Martha Franco says she hadn't really noticed the sharp drop in gasoline prices, even though the mother of three is always shuttling the kids around in her SUV. She has been paying closer attention to the soaring cost of meat instead.
"Meat and grains. Actually it seems like the price of everything is going up," Franco, 30, said following a visit to a Kmart discount store on the outskirts of Chicago, with her two youngest children and a bag of groceries in the shopping cart.
Retailers hoping for a lift to the year-end shopping season see promise in gas prices, which last week fell below $3.00 for the first time since 2010. Those savings, along with the effect of lower heating fuel, could amount to more than $2 billion extra per month for consumers, analysts calculate, enough to buy a lot of holiday gifts.
Franco's attitude is a reality check on those hopes, though: higher food costs are eating into or eclipsing savings from gasoline, and a $2 billion jump in spending could be a much smaller bump after food inflation is taken into account.
"People talk about gasoline prices but you can't look at them in isolation," said Craig Johnson, head of consultancy Customer Growth Partners (CGP). "We think the psychological effect of record food inflation, because it's a bigger part of the family budget, is a key behavioral driver here."
Food prices, which the U.S. Department of Agriculture predicts will rise 2.5 to 3.5 percent this year, is one of the main reasons CGP forecasts holiday spending to rise only 3.4 percent. Most other forecasts call for growth above 4 percent.
Johnson estimates higher food prices will likely swipe about $10 billion out of consumer wallets in November and December compared with a year earlier, double the $5 billion boost expected from cheaper gasoline.
Food accounts for three times more of household budgets than the amount spent at the pump, and he believes food inflation is currently higher than USDA forecasts, running at a clip of 5 percent.
The net impact of lower gas prices versus higher food costs will be felt most by lower income households, which on average own fewer automobiles, said IHS economist Chris Christopher.
Assuming the same amount of gas was bought both years, Christopher estimated consumers saved about $1.6 billion from lower gas prices in October versus the same month last year, while laying out $3.3 billion more on food.
"Remember everyone eats, but not everyone drives a car," Christopher said.
Fortunately for retailers, the fall in gas prices gathered steam and outstripped food inflation in the last month, leaving consumers with net savings of $760 million in October, compared with September, Christopher said.
The caution about food prices is not universal. Joseph LaVorgna, chief U.S. economist at Deutsche Bank, estimated a penny saved at the pump provides a $1 billion boost to consumers and that lower gas prices would have a broad, positive effect on the economy, even accounting for food prices.
With gas trading at about 27 cents per gallon lower than last year, that translates into annualized savings of $27 billion.

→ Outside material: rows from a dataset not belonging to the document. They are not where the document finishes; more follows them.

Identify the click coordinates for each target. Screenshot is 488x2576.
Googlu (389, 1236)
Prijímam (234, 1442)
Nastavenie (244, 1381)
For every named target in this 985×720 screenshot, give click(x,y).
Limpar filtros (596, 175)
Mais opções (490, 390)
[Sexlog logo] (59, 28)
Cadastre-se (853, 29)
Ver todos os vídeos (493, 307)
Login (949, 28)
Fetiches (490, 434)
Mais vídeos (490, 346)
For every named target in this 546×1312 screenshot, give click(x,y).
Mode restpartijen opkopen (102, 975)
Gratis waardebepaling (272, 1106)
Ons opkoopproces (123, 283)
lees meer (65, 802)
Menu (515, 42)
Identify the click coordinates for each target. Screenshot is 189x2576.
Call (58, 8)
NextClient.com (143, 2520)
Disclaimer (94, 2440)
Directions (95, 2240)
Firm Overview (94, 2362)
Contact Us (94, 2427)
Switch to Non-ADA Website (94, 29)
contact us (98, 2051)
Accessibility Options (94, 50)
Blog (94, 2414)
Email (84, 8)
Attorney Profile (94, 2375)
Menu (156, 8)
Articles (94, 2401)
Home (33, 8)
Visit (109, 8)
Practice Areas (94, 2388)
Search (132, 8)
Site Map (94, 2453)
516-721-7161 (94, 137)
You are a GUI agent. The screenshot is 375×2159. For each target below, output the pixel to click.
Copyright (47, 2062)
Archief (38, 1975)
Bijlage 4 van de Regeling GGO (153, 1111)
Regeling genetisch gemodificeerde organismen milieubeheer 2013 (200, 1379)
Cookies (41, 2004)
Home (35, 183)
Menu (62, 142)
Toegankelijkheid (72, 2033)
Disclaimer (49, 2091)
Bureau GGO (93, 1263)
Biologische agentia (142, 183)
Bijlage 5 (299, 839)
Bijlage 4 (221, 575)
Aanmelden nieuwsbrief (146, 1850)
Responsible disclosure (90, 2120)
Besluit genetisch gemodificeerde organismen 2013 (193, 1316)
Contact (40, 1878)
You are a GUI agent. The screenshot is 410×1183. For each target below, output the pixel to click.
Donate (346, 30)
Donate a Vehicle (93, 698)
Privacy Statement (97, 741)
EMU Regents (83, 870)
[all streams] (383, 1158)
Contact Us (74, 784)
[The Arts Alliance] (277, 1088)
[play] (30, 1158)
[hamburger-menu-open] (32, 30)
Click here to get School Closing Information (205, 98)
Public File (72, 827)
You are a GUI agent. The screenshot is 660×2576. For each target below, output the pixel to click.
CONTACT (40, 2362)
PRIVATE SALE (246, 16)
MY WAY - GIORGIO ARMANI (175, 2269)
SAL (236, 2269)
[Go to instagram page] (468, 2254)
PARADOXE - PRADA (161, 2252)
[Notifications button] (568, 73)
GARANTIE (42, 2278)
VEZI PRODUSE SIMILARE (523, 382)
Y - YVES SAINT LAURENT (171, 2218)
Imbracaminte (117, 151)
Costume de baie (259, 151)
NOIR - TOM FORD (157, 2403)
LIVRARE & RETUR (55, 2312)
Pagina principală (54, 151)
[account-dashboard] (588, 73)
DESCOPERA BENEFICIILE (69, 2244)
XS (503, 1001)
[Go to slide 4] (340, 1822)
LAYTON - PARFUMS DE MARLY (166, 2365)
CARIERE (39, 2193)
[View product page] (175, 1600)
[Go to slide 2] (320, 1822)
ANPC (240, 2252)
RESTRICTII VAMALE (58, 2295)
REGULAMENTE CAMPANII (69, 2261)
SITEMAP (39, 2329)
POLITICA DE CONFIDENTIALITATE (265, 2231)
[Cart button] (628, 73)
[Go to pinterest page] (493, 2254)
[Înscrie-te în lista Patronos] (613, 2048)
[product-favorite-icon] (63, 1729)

Still, retailers which offer gas, food as well as other items may be the best positioned, according to the companies themselves and analysts.
Same store sales results by apparel and teen apparel retailers, especially Gap Inc, were among the biggest disappointments in October, according to Thomson Reuters data, while Costco Wholesale Corp did better than expected.
Wal-Mart told investors last month that lower gas prices should help its business. On Thursday, citing fuel prices, Wells Fargo raised its earnings targets for convenience store chains Casey General Stores, The Pantry Inc and CST Brands, all three of which deal in groceries and sell gasoline.
"Consumers only have so much money in their budget and when a commodity like fuel goes down in price, it has historically created 'space' for us to compete for a higher spend inside the store," a CST official told Reuters.
Sears Holdings said that it too could benefit, noting shoppers at its Kmart chain were more sensitive to changes in gasoline and other prices.
The fall in gas prices "will hopefully give them added shopping confidence heading into the holiday season," said Imran Jooma, executive vice president of the holding firm.
But standing outside the Chicago area Kmart, shopper Franco did not display such confidence.
"Everything is so expensive and my husband's salary has not increased," she said.